Elektronika z Politechniki Warszawskiej i optoelektronika z Wojskowej Akademii Technicznej.
– Nad komputerem kwantowym pracuje wiele zespołów badawczych na świecie. Komputery kwantowe oparte o technologie nadprzewodzące mają swoje ograniczenia – przede wszystkim bardzo krótki czas życia stanów kwantowych. Dlatego część świata naukowego próbuje znaleźć rozwiązanie tego problemu stosując pułapki jonowe. Jest to układ o wysokiej próżni, w którym znajduje się pułapka magnetyczna.
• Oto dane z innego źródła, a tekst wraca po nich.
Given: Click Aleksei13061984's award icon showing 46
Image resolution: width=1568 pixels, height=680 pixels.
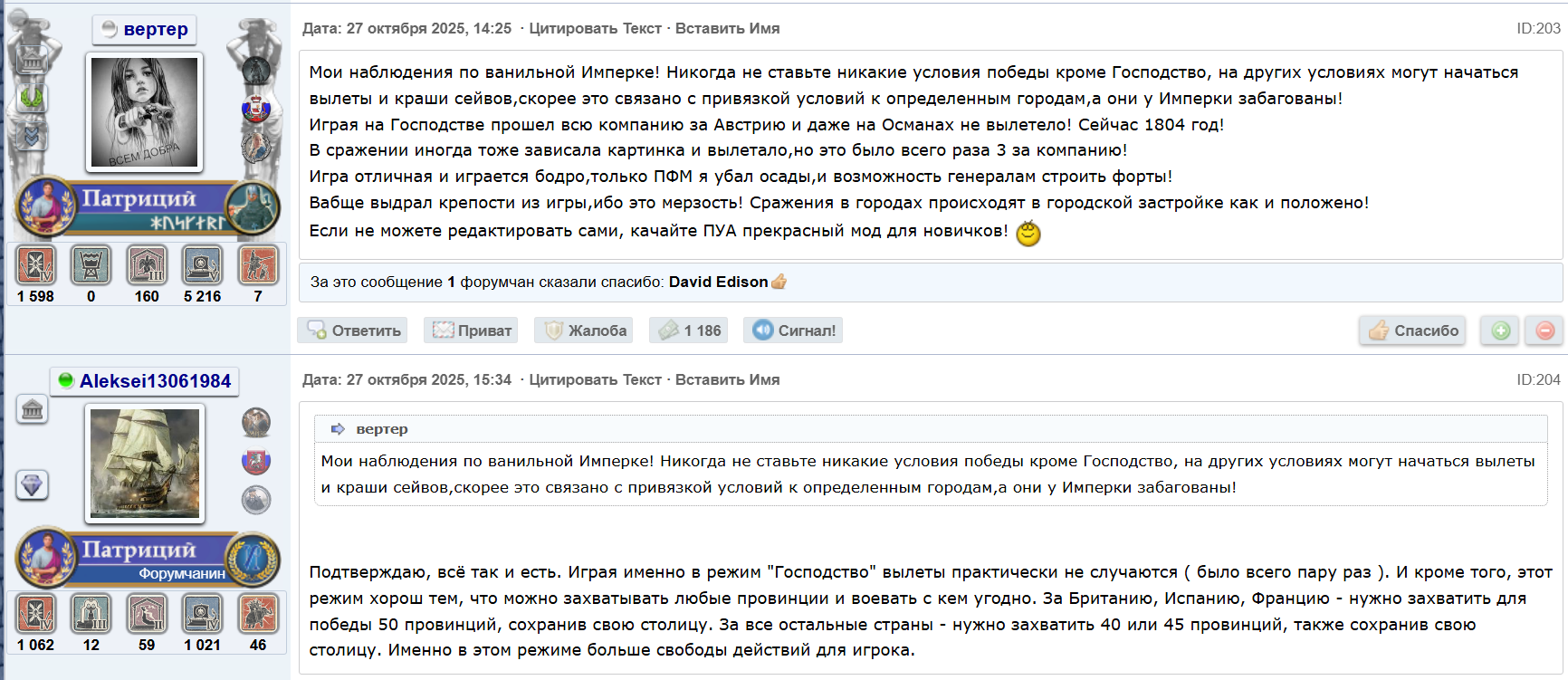Looking at the screenshot, I should [x=258, y=614].
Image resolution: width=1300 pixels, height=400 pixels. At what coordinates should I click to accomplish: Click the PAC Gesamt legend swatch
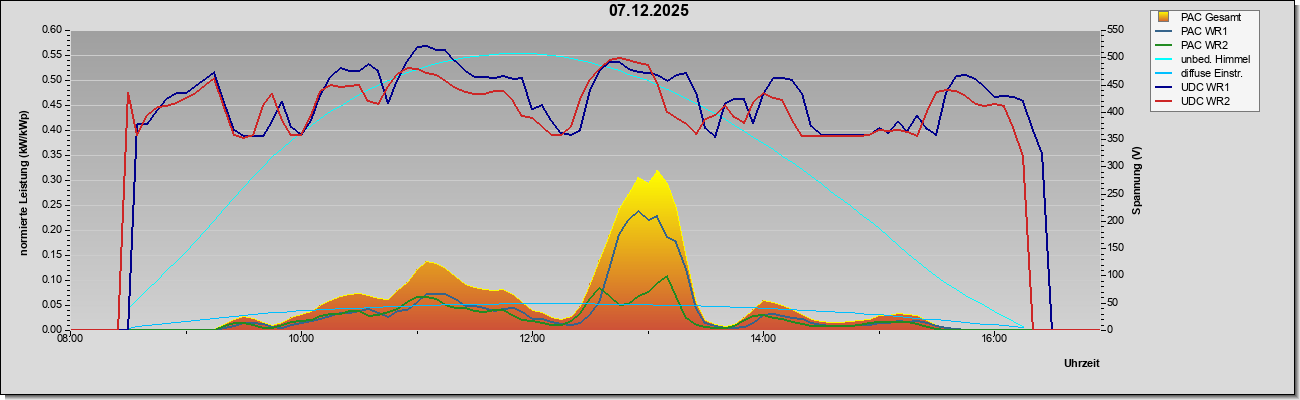tap(1164, 17)
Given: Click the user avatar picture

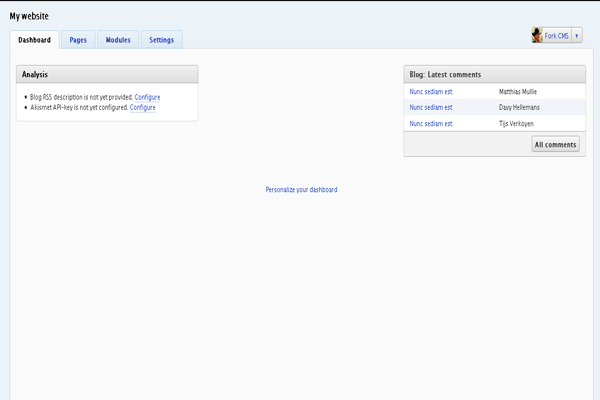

W pewnym obszarze próżni wyłapuje ona jony i ustawia w charakterystycznym, liniowym, rozłożeniu. Decydującą rolę w przygotowaniu i dalszym operowaniu jonami odgrywa optoelektronika – tłumaczy prof. Marek Życzkowski z IOE WAT.
Współpraca członków konsorcjum obejmowała sterowanie elementami optoelektronicznymi przy wykorzystaniu specjalizowanych podsystemów elektronicznych. Dzięki testom w laboratoriach CEZAMAT, znaleziono optymalne parametry pracy komponentów komputera.
– Proces sterowania jonami, które mają właściwości kwantowe, czyli pozwalają wykonać obliczenia kwantowe, musi być obsłużony przez grupę laserów: wysoko wyspecjalizowanych, wysoko precyzyjnych i bardzo mocno zsynchronizowanych – mówi prof. Życzkowski.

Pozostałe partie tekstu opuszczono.